I would if I had something :-(


----------



## geoff_tewierik (25/1/11)

s'ok I'll lend you something. I'll be selling the raffle tickets.


----------



## Sinfathisar (26/1/11)

cheers Geoff
I do have something that looks like beer, smells like beer but is in fact a lemonade  
BABBS is a beer brewer only club?


----------



## Bribie G (26/1/11)

No bring that along, we get people bringing ciders, ginger beers, meads etc although spirits are not encouraged


----------



## brando (26/1/11)

If it's my first time at Babbs, and so I'm not a member yet, I can still enter the mini comp but my placing is not counted. Is that right? 

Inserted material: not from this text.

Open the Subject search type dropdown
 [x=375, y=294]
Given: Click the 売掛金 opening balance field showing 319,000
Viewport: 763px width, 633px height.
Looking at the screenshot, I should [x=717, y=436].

If so, I understand that I just bring two tallies for each category. Is that right?


----------



## Bribie G (26/1/11)

Brando, the mini comp is indeed mini, members can enter *one* beer total for judging plus another bottle for comments only. A non member can enter one beer for comments - Argon did this at his first meeting and if he had been a member he would have won  - bloody nice Belgian it was. So bring an extra bottle of yours to pass around. You can be assured that we sometimes struggle to keep up with the number of entries - say 5 tables and 50 entries it can be hard going, but someone's got to do it B) 

Later if you decide to enter the Annual comp, you can enter up to six beers but all different, and in the State comp you can enter heaps and heaps


----------



## geoff_tewierik (26/1/11)

brando said:


> If it's my first time at Babbs, and so I'm not a member yet, I can still enter the mini comp but my placing is not counted. Is that right?
> 
> If so, I understand that I just bring two tallies for each category. Is that right?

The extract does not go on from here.